- **PROBLEM REQUIREMENTS**: Begin at the line that has "وظائف الإمارات (874, 178)", stop after the line that has "Graph v6 [tab] (386, 191)", and print exactly those lines from the records below, without any pictures.

───── INFORMATION ─────

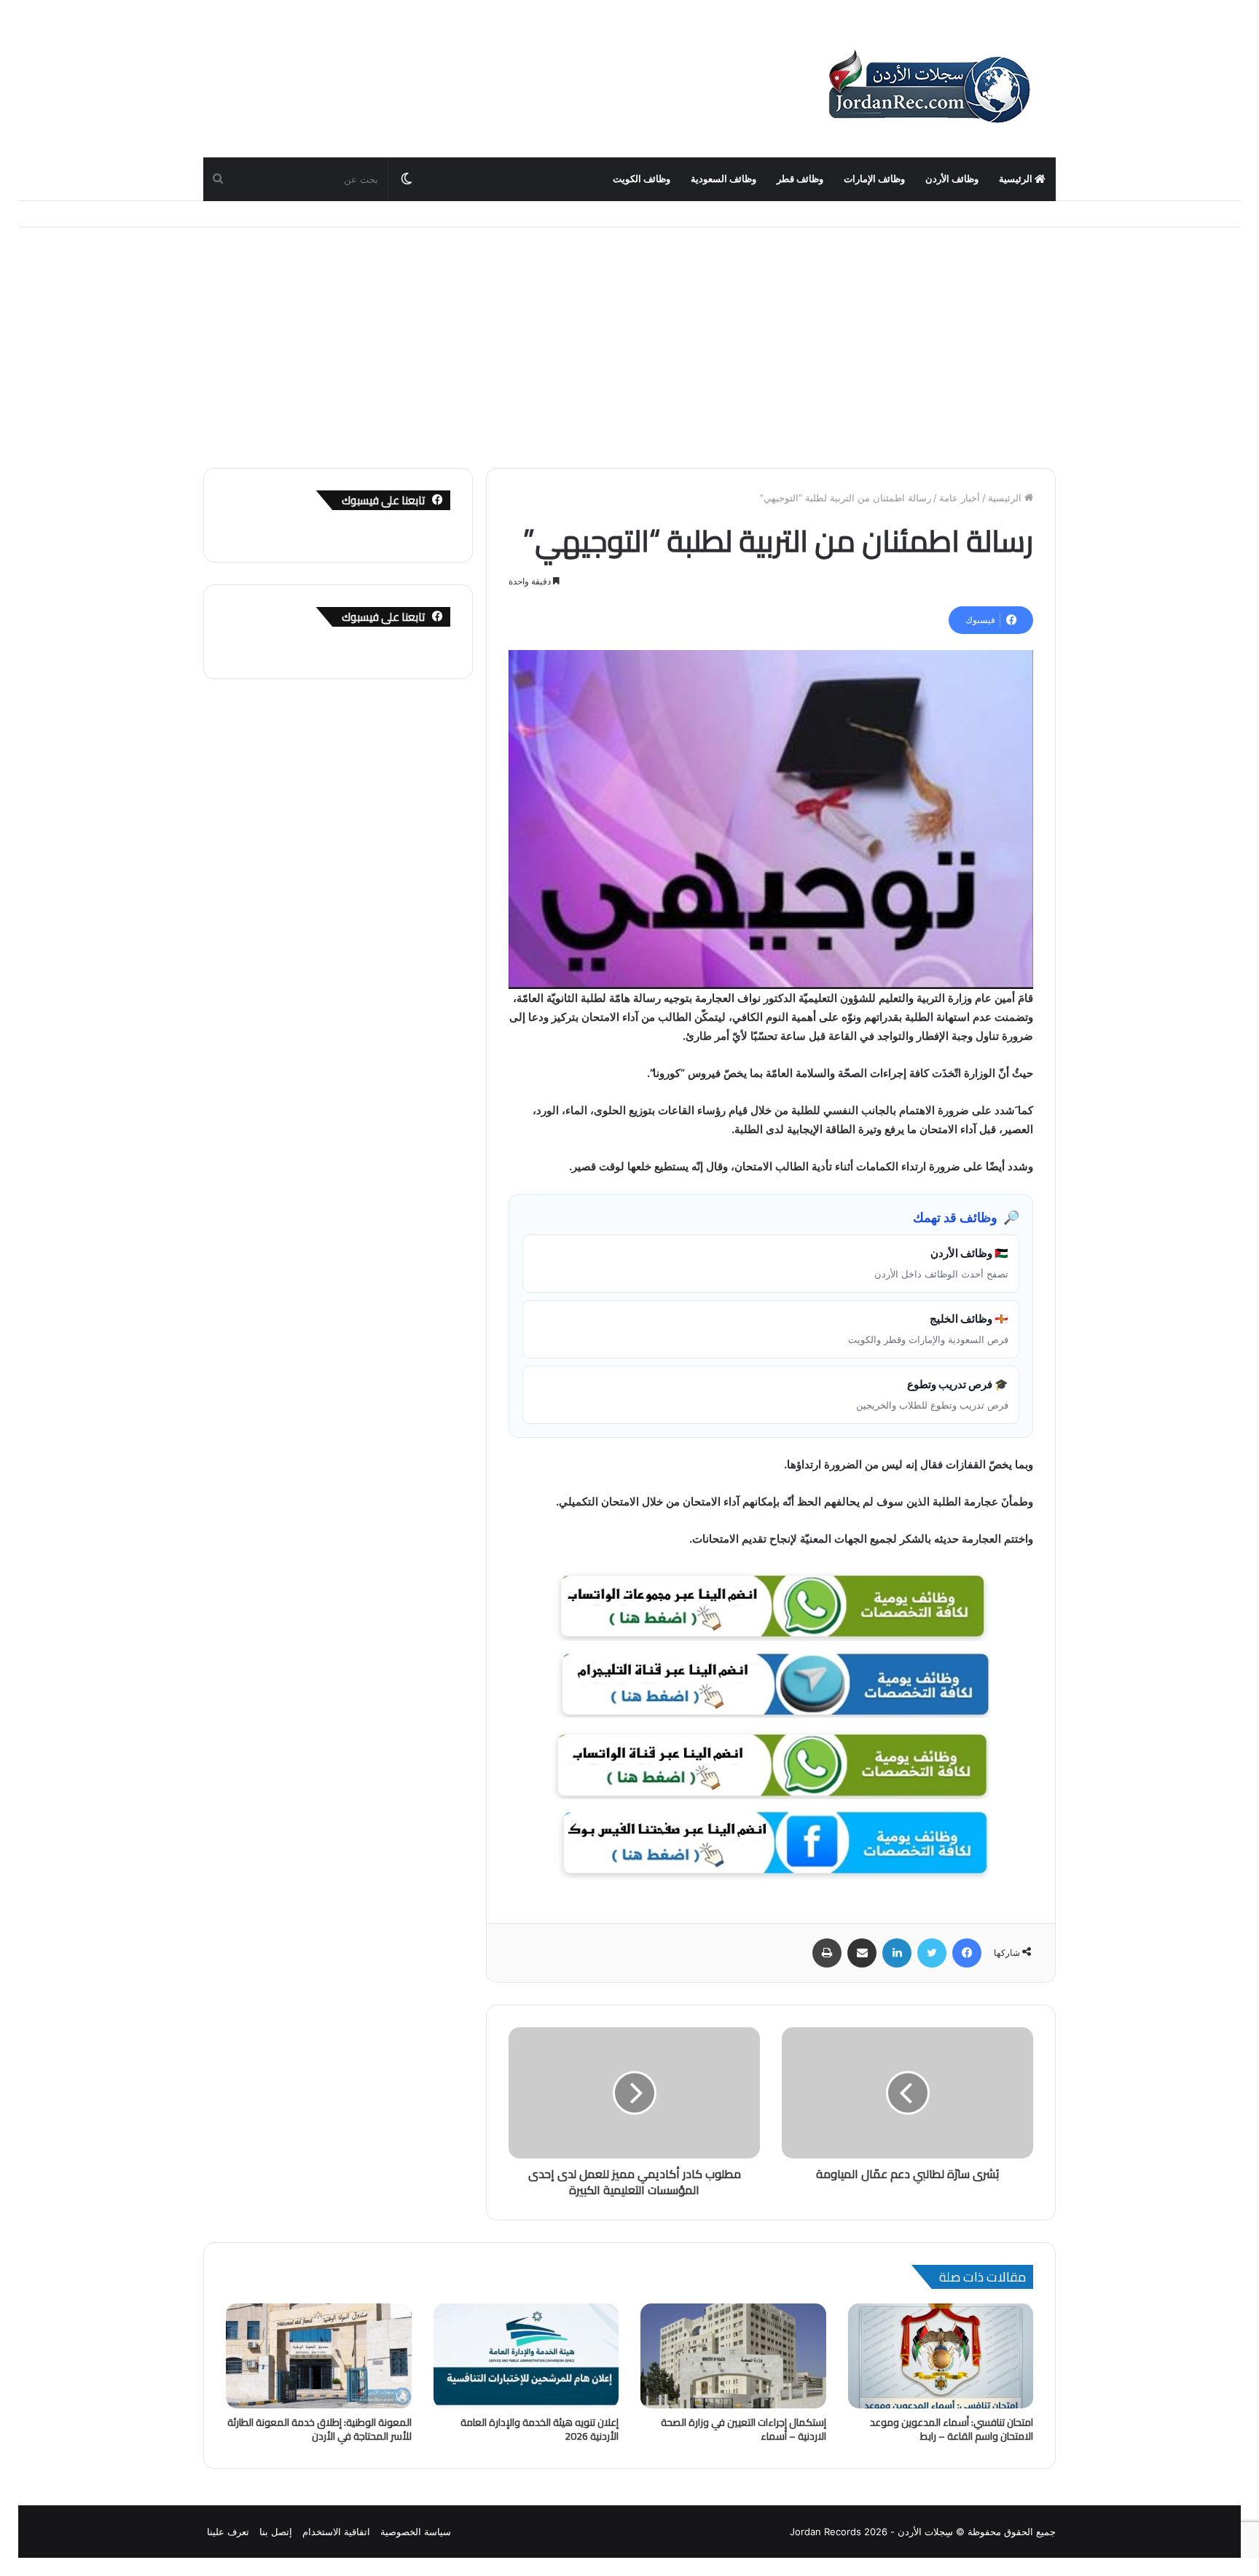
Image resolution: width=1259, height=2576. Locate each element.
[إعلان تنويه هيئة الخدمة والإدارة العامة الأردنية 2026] (526, 2355)
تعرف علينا (228, 2531)
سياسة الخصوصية (415, 2531)
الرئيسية (1017, 178)
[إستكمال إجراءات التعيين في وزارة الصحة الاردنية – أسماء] (733, 2355)
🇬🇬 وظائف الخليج (928, 1328)
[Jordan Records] (928, 87)
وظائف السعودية (723, 178)
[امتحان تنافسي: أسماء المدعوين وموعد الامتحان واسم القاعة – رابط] (941, 2355)
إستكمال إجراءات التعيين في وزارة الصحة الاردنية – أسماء (743, 2429)
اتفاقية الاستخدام (336, 2531)
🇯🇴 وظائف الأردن (941, 1263)
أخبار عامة (959, 498)
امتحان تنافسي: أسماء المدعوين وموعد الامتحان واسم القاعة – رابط (951, 2429)
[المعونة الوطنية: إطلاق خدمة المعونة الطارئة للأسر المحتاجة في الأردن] (319, 2355)
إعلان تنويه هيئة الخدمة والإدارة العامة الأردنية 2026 (539, 2429)
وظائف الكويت (641, 178)
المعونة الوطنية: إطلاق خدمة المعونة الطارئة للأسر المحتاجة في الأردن (319, 2429)
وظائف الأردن (951, 178)
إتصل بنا (275, 2531)
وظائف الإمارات (874, 178)
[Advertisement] (629, 337)
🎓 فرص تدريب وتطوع (932, 1394)
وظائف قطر (800, 178)
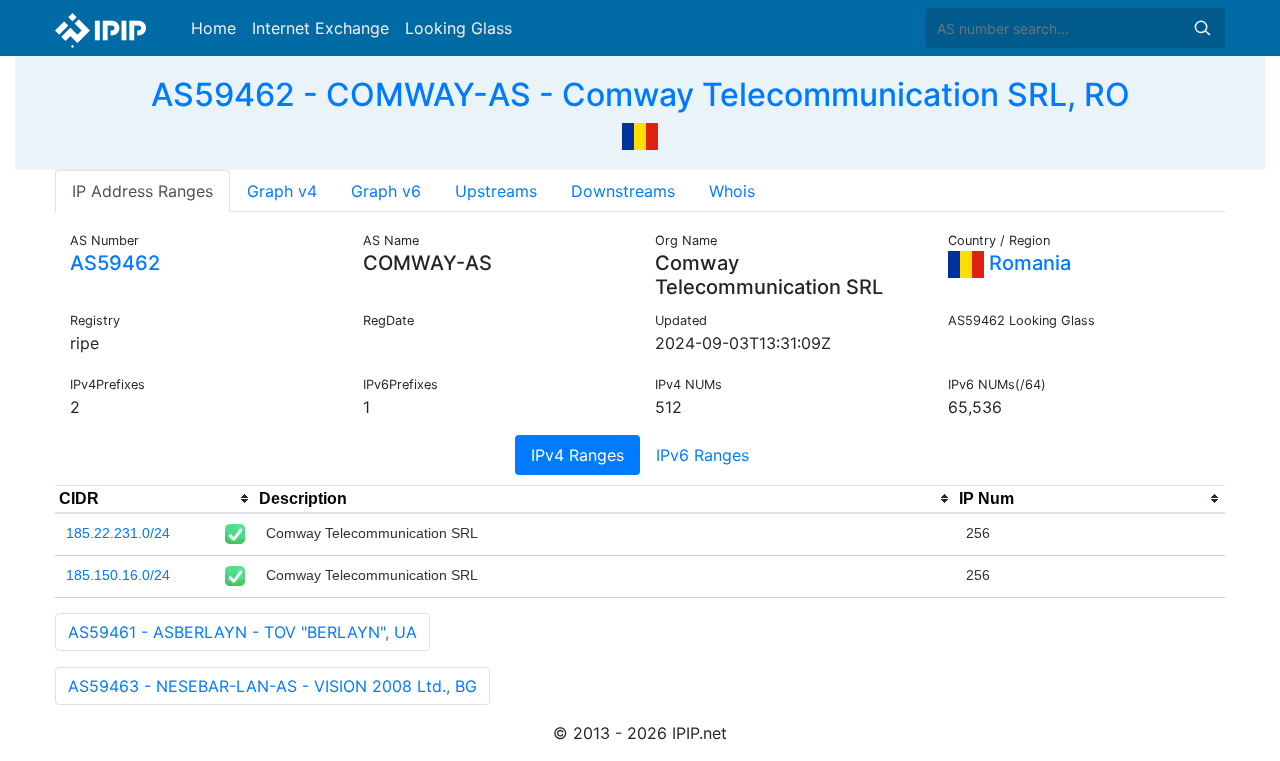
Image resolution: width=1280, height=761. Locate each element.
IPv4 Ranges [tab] (577, 455)
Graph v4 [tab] (282, 191)
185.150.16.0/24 (118, 575)
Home (213, 28)
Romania (1027, 263)
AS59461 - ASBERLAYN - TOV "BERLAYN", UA (242, 632)
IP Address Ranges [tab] (142, 191)
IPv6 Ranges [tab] (702, 455)
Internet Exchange (320, 28)
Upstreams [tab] (496, 191)
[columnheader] (155, 499)
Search (1202, 28)
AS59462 (115, 263)
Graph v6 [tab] (386, 191)
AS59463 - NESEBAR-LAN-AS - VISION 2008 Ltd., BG (272, 686)
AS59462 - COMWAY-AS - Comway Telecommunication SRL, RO (640, 94)
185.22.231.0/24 (118, 533)
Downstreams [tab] (623, 191)
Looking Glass (458, 28)
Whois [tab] (732, 191)
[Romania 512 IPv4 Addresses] (640, 134)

─────

- **RESPONSE FOR THIS EXERCISE**:
وظائف الإمارات (874, 178)
[Advertisement] (629, 337)
🎓 فرص تدريب وتطوع (932, 1394)
وظائف قطر (800, 178)
Image resolution: width=1280, height=761. Locate each element.
IPv4 Ranges [tab] (577, 455)
Graph v4 [tab] (282, 191)
185.150.16.0/24 (118, 575)
Home (213, 28)
Romania (1027, 263)
AS59461 - ASBERLAYN - TOV "BERLAYN", UA (242, 632)
IP Address Ranges [tab] (142, 191)
IPv6 Ranges [tab] (702, 455)
Internet Exchange (320, 28)
Upstreams [tab] (496, 191)
[columnheader] (155, 499)
Search (1202, 28)
AS59462 (115, 263)
Graph v6 [tab] (386, 191)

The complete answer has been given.